Skip to contents

This package gao provides tools for downloading reports and associated metadata published by the United States Government Accountability Office (GAO). It ships with a bundled dataset covering over 55,000 reports (1921–present, updated daily) and a one-step function for batch downloading reports as PDF, HTML, or both.

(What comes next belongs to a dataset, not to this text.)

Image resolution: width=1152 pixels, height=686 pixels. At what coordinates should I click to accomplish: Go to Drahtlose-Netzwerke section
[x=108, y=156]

Disclaimer: This package is not affiliated with, endorsed by, or in any way officially connected to the U.S. Government Accountability Office. All data is obtained from public web pages at gao.gov.

Installation

gao requires curl-impersonate as a system dependency (GAO.gov uses TLS fingerprint filtering that blocks standard HTTP clients).

# Arch Linux
sudo pacman -S curl-impersonate

# macOS
brew install lexiforest/curl-impersonate/curl-impersonate

Then install the package:

# From CRAN (when available)
install.packages("gao")

# Development version from GitHub
# install.packages("pak")
pak::pak("CetiAlphaFive/gao")

Quick start

library(gao)

# Interactive --- prompts for format and year range
auto_download()

# Or specify everything up front
auto_download(format = "pdf", year = 2020:2024, confirm = FALSE)

auto_download() loads the bundled dataset, filters by fiscal year, and downloads PDFs, HTMLs, or both into gao_reports/pdf/ and gao_reports/html/.